Pintu gerbong terbuka, Luke menembakkan pelurunya pada jendela kereta. Suara lontarannya mengejutkan semua orang. Pria necis itu sontak menoleh, melepaskan cengkramannya rambut Nova. Meraih gadis itu, Kres memposisikannya di belakang tubuh; melindunginya. Kedua pengawal mengarahkan senjatanya pada Luke.

Momentum yang begitu sempit adalah satu-satunya kesempatan Raka menjegal si pengawal. Melihat sosok Luke di balik pintu, Raka tahu apa yang akan pria botak itu lakukan. Raka mengambil langkah lebar, menghunuskan belati dari pinggangnya dan menyayat paha pengawal terdekat.

Pria itu bergeming, mengalihkan tatapannya pada Raka. Tak ada darah; sayatan itu hanya menyobek sedikit seragam si pengawal. Si pengawal sudah mengarahkan popor senjatanya pada kepala Raka namun dia kalah gesit. Tanpa pikir panjang Raka menusukkan belatinya di tempat yang sama, menghasilkan raungan mengerikan dari sosok itu.

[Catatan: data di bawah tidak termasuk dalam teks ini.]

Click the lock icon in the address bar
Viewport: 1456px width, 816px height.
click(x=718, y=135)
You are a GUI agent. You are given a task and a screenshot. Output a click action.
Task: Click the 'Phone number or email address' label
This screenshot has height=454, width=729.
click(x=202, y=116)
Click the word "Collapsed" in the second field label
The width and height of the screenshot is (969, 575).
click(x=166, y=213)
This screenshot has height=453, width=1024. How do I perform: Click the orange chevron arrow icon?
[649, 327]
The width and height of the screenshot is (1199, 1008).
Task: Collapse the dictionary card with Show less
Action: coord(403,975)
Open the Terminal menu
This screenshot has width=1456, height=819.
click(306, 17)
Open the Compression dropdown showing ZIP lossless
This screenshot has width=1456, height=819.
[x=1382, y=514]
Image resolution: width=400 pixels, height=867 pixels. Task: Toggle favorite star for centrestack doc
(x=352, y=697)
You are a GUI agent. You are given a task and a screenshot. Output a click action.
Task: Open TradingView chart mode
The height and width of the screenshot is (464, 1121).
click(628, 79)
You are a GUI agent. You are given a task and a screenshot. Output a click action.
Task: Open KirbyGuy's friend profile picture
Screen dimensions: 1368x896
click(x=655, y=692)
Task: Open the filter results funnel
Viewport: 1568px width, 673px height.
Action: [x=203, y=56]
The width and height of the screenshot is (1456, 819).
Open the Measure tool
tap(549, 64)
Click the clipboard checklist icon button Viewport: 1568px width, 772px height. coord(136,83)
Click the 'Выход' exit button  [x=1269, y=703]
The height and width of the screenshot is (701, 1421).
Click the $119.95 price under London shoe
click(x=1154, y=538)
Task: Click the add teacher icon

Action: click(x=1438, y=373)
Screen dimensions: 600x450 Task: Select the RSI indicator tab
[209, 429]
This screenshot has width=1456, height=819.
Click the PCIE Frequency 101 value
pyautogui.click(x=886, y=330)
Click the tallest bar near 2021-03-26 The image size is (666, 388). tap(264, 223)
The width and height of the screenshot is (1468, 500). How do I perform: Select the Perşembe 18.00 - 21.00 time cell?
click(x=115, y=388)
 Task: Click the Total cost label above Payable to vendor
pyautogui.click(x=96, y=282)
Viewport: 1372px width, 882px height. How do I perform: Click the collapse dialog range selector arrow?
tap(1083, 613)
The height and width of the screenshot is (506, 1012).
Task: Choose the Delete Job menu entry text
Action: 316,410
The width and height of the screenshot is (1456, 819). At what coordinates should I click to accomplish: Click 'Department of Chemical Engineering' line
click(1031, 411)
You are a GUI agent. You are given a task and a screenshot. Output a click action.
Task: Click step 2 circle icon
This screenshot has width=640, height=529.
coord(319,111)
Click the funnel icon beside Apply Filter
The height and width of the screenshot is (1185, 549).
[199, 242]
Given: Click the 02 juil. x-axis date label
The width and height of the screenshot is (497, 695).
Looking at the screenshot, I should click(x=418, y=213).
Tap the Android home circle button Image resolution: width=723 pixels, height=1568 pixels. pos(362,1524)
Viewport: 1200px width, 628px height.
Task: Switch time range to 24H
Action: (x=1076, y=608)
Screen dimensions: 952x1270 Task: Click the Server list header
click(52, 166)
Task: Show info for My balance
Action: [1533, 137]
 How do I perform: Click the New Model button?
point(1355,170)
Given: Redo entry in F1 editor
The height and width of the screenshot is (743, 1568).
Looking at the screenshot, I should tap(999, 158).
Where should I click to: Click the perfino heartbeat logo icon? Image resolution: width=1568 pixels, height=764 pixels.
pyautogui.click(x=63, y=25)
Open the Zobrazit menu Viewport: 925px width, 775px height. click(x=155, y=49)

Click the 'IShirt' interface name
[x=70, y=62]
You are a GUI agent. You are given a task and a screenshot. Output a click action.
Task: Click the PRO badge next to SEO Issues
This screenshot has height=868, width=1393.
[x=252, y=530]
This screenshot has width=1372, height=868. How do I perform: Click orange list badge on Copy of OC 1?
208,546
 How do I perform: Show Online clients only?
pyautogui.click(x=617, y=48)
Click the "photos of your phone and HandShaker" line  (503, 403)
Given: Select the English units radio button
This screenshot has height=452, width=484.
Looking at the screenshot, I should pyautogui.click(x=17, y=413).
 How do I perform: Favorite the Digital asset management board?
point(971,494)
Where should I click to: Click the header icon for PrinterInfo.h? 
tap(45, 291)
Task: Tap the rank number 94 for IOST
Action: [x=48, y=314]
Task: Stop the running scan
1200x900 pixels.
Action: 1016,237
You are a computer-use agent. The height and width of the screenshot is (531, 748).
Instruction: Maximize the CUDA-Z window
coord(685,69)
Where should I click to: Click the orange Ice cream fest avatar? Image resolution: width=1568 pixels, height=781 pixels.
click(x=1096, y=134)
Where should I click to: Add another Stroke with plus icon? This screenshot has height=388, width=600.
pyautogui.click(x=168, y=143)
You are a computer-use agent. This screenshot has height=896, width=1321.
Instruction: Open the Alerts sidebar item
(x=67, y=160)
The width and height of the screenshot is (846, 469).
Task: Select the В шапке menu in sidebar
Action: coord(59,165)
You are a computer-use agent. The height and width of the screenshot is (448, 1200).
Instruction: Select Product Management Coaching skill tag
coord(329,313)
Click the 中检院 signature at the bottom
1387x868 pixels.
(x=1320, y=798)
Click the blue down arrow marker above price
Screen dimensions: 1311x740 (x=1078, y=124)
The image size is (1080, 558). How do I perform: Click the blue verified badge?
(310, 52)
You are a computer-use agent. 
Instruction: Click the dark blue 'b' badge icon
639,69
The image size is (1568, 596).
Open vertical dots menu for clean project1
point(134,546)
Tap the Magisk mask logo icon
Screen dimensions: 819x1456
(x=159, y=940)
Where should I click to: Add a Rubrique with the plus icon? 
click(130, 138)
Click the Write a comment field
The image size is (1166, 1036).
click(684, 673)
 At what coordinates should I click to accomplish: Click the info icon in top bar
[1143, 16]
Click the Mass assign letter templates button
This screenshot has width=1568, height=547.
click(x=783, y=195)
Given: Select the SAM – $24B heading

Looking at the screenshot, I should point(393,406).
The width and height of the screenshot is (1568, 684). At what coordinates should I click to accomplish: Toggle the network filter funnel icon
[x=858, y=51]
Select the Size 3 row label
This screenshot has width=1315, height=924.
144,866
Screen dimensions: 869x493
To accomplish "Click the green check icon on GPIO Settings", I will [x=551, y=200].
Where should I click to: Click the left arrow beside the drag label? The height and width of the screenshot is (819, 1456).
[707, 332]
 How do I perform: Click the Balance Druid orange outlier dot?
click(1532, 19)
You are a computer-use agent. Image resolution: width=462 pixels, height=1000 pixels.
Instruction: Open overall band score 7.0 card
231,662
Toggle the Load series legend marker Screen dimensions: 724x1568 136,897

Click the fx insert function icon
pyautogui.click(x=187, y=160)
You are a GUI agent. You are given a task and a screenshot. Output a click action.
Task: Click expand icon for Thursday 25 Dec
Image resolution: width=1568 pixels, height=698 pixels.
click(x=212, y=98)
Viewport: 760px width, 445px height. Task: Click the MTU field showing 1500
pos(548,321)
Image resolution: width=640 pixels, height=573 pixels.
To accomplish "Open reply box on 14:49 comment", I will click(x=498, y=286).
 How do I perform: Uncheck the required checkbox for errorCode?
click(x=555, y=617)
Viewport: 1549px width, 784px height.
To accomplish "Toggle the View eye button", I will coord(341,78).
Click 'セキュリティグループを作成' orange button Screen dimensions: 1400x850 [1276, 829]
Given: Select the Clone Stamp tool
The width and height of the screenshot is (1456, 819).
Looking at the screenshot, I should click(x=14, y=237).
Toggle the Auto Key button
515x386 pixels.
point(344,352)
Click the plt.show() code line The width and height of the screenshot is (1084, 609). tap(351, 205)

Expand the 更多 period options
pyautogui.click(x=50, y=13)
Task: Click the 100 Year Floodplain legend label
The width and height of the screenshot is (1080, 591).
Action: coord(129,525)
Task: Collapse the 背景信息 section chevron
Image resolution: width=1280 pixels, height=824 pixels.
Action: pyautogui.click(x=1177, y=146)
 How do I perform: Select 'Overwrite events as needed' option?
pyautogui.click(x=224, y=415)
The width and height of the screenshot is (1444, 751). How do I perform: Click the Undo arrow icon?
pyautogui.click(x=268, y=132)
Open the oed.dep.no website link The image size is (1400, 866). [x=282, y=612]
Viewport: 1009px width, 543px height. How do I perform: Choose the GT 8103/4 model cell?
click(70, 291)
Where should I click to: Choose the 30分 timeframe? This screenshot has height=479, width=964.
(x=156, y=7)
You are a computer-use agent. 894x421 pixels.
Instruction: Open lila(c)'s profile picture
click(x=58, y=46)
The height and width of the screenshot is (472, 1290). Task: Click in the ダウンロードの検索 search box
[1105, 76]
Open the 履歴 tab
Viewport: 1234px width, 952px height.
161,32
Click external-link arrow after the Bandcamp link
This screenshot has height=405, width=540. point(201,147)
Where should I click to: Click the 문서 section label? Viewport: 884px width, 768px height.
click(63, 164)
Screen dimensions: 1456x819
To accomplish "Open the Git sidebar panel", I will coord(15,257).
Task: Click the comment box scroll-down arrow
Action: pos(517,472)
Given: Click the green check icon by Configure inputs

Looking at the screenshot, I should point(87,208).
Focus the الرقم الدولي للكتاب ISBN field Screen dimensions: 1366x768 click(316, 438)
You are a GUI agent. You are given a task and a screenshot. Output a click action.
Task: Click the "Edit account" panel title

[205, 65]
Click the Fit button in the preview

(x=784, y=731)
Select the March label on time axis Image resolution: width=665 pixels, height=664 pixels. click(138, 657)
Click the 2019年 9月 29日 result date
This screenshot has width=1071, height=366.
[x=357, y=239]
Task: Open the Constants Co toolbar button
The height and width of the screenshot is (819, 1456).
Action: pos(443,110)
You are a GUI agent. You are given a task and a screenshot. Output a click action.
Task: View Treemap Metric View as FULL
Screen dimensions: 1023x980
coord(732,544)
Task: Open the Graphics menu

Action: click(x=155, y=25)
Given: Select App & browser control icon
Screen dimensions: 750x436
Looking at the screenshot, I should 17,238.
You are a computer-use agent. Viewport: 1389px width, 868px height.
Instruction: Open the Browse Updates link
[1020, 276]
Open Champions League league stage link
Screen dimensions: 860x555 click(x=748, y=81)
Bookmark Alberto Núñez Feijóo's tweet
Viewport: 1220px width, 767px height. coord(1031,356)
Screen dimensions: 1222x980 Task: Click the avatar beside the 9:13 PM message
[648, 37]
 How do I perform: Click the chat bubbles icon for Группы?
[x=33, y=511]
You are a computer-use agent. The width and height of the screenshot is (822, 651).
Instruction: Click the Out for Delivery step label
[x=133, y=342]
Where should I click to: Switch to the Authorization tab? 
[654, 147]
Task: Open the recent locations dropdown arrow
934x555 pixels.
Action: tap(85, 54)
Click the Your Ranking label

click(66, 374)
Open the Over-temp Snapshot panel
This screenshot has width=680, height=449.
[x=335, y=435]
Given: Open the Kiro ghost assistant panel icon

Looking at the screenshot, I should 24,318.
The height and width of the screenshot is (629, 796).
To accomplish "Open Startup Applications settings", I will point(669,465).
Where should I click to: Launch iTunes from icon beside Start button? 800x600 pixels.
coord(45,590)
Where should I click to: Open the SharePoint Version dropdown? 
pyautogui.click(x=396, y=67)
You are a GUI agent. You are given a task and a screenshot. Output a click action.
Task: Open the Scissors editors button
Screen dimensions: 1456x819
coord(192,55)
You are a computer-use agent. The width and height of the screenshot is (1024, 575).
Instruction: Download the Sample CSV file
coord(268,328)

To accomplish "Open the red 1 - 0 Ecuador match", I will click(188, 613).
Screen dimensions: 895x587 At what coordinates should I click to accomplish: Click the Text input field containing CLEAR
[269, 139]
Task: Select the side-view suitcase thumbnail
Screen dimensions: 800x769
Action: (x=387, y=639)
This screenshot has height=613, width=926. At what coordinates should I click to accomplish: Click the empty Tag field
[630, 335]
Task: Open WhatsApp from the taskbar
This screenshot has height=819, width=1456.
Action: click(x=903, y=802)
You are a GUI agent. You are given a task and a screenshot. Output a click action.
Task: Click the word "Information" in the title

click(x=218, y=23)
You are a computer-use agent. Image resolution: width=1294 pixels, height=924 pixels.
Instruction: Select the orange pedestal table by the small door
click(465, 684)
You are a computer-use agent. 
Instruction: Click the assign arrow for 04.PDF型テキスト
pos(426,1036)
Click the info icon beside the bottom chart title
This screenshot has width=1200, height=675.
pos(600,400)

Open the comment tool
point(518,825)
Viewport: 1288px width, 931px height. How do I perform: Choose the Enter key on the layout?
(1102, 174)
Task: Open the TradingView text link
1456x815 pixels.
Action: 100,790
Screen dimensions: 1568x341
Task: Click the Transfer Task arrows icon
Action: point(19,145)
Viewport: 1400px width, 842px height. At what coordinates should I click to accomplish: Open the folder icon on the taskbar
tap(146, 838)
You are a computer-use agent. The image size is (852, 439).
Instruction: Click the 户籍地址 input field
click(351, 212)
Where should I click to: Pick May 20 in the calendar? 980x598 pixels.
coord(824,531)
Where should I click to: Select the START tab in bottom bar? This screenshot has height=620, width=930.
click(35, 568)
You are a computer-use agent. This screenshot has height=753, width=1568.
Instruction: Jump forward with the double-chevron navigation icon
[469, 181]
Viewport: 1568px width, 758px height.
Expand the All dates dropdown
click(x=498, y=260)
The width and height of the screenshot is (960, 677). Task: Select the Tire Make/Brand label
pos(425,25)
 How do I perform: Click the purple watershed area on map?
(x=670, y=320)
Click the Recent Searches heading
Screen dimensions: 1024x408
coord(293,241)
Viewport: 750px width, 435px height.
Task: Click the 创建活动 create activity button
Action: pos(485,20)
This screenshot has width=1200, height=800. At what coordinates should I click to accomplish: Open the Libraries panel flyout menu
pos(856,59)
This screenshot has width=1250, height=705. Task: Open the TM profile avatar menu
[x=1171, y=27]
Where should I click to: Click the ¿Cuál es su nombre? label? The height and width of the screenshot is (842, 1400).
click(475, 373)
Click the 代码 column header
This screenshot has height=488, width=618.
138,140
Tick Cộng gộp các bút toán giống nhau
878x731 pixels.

Lukanya dalam. Belatinya berubah merah ketika dicabut, meneteskan kentalnya darah. Gang sempit di antara kursi bukanlah tempat ideal untuk bertarung. Jarak pandangnya mengecil, ruang geraknya pun tidak leluasa. Raka mengambil langkah mundur, Nova tengah berlari ke kursi paling belakang; berlindung.

Geraman si pengawal tidak seberapa dengan pekikan Nova ketika rentetan tembakan senjata mengenai jendela kereta. Hingar bingar dan hancur berkeping-keping. Angin berhembus kencang seiring dengan laju kereta, membuat hawa panas serta debu masuk ke dalam gerbong. Luke menembakkan senapan serbu itu pada si pengawal di hadapannya. Namun lontaran peluru yang tidak terkontrol tak bisa membedakan mana kawan maupun lawan.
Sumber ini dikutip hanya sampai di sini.